John James Audubon

John James Audubon (April 26, 1785 – January 27, 1851) was a French-American ornithologist, naturalist, hunter, and painter. He painted, catalogued, and described the birds of North America in a form far superior to what had gone before. Born in Haiti and raised in France as a youth, in his embrace of America, and his outsized personality and achievements, he represented the new American people of the United States.

Audubon's influence on ornithology and natural history was far reaching. Nearly all later ornithological works were inspired by his artistry and high standards. Charles Darwin quoted Audubon three times in The Origin of Species and also in later works. Despite some errors in field observations, Audubon's field notes comprised a significant contribution to the understanding of bird anatomy and behavior. Birds of America is still considered one of the greatest examples of book art. Among his accomplishments, Audubon discovered twenty-five new species and twelve new subspecies.


He was elected to the Royal Society of Edinburgh, the Linnaean Society, and the Royal Society of London in recognition of his contributions.

The homestead Mill Grove in Audubon, PA is open to the public and contains a museum presenting all his major works, including Birds of America.

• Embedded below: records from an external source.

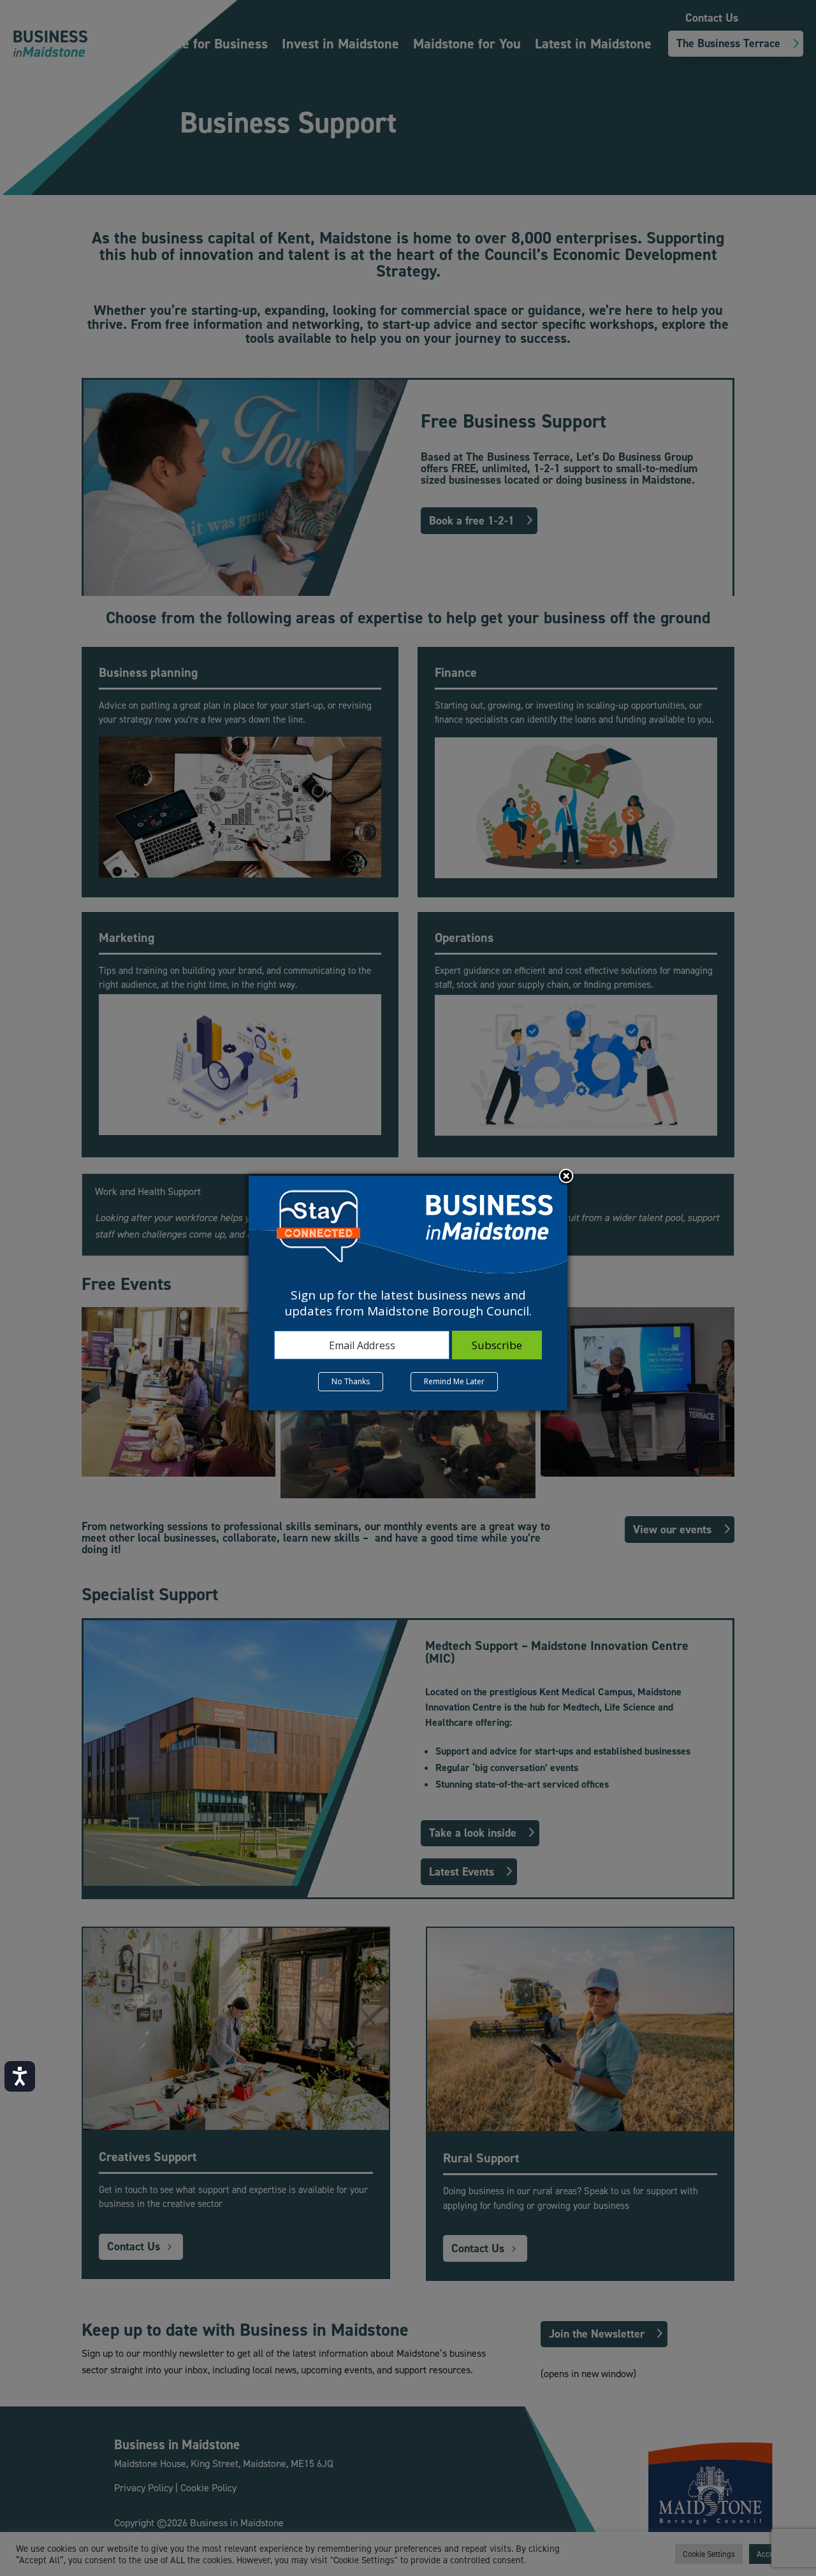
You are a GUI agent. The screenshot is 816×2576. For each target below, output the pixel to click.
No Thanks (351, 1381)
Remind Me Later (454, 1381)
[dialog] (408, 1293)
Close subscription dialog (566, 1177)
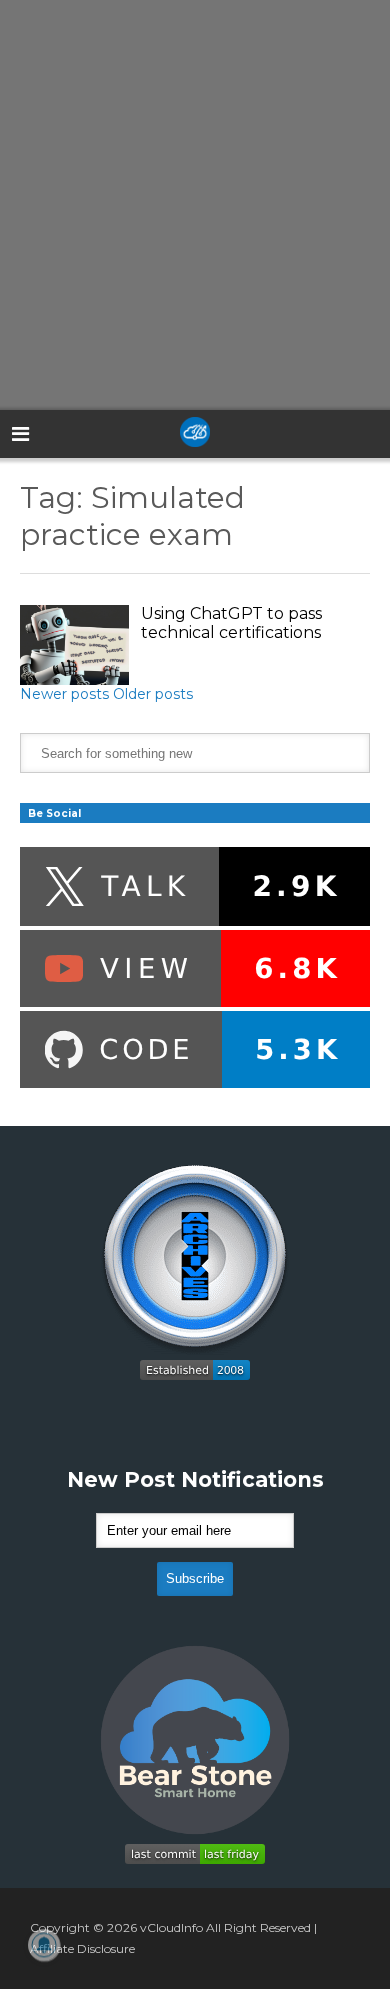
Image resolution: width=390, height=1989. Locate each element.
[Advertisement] (195, 205)
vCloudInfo (171, 1927)
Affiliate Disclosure (82, 1948)
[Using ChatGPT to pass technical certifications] (74, 645)
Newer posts (64, 694)
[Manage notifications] (44, 1945)
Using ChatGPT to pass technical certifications (231, 623)
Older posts (153, 694)
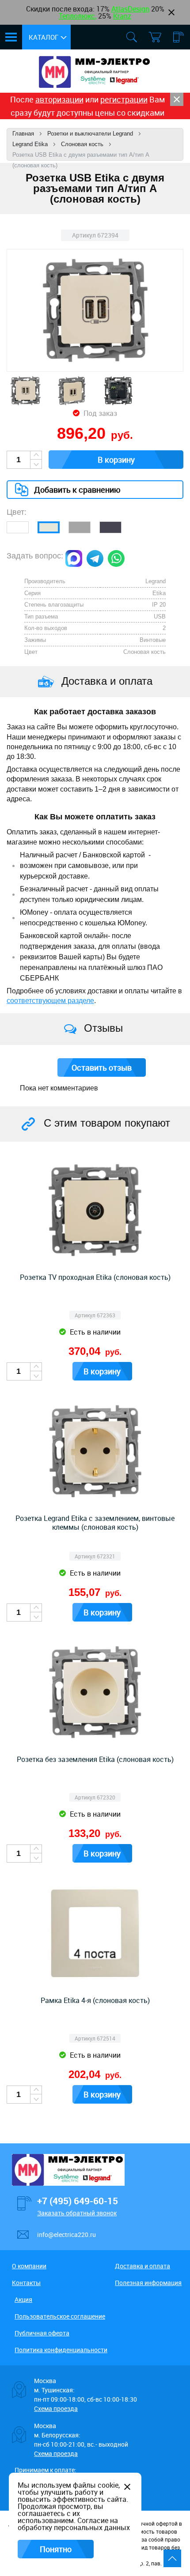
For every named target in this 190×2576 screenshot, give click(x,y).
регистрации (124, 99)
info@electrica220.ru (66, 2234)
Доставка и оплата (142, 2266)
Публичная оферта (42, 2333)
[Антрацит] (110, 527)
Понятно (56, 2549)
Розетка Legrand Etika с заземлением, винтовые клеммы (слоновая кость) (95, 1522)
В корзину (116, 459)
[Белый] (18, 527)
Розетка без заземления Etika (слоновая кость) (95, 1759)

The John James Audubon State Park in Henderson, Kentucky is the site of The Audubon Museum that houses many of Audubon's original watercolors, oils, engravings, and personal memorabilia. The Nature Center features a wildlife observatory to nurture love for nature and the great outdoors.

In 1905, the National Audubon Society was incorporated and named in his honor. Its mission "is to conserve and restore natural ecosystems, focusing on birds, other wildlife, and their habitats for the benefit of humanity and the earth's biological diversity."